(Beginning of DATA TO PROCESS)

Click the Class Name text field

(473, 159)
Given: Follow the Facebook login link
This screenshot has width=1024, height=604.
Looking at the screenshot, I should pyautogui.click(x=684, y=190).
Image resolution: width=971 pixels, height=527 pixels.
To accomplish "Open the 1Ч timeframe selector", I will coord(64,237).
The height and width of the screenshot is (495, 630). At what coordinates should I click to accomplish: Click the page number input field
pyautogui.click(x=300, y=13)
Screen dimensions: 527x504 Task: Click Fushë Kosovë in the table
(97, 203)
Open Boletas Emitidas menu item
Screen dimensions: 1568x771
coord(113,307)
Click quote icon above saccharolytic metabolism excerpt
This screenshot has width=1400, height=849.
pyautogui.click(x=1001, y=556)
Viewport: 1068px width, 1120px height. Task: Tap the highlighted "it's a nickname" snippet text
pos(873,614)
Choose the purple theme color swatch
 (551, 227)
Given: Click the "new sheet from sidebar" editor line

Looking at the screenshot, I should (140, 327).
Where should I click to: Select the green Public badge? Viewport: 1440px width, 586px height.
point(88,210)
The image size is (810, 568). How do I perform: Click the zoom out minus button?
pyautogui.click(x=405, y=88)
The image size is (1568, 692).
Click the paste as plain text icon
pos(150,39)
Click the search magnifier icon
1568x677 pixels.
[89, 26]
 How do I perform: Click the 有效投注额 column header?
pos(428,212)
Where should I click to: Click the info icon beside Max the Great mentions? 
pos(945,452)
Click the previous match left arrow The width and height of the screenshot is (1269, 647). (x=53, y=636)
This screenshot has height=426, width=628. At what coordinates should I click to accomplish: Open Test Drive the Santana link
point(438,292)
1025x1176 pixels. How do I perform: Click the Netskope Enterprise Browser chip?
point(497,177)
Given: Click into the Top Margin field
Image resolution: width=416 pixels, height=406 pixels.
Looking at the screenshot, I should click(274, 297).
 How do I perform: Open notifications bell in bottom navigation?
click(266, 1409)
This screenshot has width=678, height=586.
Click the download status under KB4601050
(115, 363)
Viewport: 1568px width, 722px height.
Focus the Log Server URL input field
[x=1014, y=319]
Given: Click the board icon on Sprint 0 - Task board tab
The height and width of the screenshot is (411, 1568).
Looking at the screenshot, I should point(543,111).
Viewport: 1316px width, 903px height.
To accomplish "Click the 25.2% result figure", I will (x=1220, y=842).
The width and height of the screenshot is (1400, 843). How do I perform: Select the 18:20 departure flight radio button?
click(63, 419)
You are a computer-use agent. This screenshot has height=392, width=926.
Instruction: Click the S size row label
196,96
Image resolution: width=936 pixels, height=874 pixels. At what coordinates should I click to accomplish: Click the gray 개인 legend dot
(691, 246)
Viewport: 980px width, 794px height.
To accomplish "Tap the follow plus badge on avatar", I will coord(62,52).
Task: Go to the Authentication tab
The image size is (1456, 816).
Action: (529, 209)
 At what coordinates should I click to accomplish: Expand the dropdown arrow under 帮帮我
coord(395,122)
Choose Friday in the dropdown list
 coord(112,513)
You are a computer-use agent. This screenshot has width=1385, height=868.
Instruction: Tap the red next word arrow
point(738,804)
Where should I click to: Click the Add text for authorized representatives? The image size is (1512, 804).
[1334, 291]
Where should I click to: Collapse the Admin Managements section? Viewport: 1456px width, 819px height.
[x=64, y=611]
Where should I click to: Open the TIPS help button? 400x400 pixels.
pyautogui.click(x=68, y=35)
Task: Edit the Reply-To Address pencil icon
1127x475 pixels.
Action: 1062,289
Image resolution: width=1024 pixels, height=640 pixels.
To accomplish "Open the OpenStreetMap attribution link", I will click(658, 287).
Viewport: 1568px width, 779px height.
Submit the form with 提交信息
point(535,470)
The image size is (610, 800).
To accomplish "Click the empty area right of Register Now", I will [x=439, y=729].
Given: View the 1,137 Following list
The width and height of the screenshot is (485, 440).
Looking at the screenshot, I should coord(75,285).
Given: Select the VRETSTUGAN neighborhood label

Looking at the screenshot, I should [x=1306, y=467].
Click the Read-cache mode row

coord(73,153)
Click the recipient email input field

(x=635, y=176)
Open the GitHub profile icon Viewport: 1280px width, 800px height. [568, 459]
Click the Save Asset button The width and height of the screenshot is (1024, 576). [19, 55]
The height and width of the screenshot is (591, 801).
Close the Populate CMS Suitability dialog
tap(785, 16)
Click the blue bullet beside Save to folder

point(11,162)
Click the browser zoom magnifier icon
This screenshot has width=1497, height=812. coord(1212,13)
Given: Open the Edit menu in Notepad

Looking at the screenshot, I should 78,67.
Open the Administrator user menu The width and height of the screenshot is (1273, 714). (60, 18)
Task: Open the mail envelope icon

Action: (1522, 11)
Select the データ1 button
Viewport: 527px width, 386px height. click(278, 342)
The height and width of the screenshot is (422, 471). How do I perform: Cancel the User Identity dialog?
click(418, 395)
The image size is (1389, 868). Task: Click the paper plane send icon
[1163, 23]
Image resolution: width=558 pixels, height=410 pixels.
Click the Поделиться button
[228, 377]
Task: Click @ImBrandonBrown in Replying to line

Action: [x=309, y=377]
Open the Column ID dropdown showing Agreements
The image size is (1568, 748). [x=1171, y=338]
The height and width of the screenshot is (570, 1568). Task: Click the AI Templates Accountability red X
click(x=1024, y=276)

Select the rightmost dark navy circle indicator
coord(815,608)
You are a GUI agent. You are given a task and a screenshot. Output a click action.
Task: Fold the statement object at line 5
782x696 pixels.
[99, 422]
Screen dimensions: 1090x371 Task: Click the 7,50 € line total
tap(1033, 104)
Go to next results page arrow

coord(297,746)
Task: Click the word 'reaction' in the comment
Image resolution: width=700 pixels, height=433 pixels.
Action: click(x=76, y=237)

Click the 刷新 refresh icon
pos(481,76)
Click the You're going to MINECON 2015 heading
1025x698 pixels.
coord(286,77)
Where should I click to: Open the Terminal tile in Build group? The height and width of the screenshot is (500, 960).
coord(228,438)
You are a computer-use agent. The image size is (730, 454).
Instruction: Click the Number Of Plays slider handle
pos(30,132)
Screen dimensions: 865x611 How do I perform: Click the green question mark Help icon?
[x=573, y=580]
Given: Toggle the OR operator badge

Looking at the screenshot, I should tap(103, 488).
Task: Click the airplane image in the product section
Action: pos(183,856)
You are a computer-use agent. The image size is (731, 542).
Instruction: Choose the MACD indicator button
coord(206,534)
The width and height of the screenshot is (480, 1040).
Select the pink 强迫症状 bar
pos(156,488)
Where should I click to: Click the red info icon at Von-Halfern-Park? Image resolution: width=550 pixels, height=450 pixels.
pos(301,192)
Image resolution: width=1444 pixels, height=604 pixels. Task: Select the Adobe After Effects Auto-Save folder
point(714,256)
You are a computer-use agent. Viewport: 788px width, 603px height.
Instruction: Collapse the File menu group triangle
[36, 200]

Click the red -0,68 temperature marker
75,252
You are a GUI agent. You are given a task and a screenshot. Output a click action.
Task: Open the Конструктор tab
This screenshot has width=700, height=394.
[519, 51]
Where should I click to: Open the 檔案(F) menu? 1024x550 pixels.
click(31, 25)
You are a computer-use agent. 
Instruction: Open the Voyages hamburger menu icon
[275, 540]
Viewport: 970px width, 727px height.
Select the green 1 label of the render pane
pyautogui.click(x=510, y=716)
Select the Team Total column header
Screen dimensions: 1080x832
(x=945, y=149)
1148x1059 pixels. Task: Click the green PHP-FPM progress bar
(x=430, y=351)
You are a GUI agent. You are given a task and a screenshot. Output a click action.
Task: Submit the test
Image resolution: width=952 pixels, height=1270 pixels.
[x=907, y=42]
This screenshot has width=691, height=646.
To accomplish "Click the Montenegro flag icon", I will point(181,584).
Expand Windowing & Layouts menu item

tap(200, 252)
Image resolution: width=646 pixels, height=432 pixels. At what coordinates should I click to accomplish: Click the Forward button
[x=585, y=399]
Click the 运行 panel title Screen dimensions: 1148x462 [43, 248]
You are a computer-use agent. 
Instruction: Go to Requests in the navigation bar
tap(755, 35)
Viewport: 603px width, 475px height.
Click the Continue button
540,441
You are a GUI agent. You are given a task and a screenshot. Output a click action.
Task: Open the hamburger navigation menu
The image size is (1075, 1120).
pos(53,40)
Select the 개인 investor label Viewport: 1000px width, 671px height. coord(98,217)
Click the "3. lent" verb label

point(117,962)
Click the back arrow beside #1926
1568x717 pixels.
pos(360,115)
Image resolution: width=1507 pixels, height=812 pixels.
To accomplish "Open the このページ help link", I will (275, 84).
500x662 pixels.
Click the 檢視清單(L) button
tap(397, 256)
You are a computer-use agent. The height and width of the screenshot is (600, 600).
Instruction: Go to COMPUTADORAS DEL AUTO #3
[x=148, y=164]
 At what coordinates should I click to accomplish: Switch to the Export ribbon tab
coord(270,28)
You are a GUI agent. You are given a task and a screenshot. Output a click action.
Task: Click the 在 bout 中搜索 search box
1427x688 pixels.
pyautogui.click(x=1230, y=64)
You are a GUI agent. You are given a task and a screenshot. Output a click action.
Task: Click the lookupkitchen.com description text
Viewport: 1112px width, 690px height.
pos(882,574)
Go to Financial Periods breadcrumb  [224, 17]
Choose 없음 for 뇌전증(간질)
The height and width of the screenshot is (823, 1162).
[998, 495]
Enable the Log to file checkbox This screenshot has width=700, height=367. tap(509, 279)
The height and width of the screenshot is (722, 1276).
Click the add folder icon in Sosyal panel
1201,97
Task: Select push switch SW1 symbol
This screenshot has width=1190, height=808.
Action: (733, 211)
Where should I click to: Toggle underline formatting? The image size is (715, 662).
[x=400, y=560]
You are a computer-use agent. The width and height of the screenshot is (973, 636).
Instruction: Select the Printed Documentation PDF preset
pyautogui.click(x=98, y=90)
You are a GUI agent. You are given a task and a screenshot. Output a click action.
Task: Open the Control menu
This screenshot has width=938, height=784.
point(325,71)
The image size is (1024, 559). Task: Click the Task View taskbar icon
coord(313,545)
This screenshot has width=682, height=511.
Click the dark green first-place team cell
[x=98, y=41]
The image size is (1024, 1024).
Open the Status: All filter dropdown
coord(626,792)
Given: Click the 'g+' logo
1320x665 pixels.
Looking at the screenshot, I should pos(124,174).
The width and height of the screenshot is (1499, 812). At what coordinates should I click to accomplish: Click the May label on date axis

(End of DATA TO PROCESS)

— TASK INSTRUCTIONS —
On how many lines of the data does the word "will" appear? Only the number is wanted.

— EXPECTED OUTPUT —
7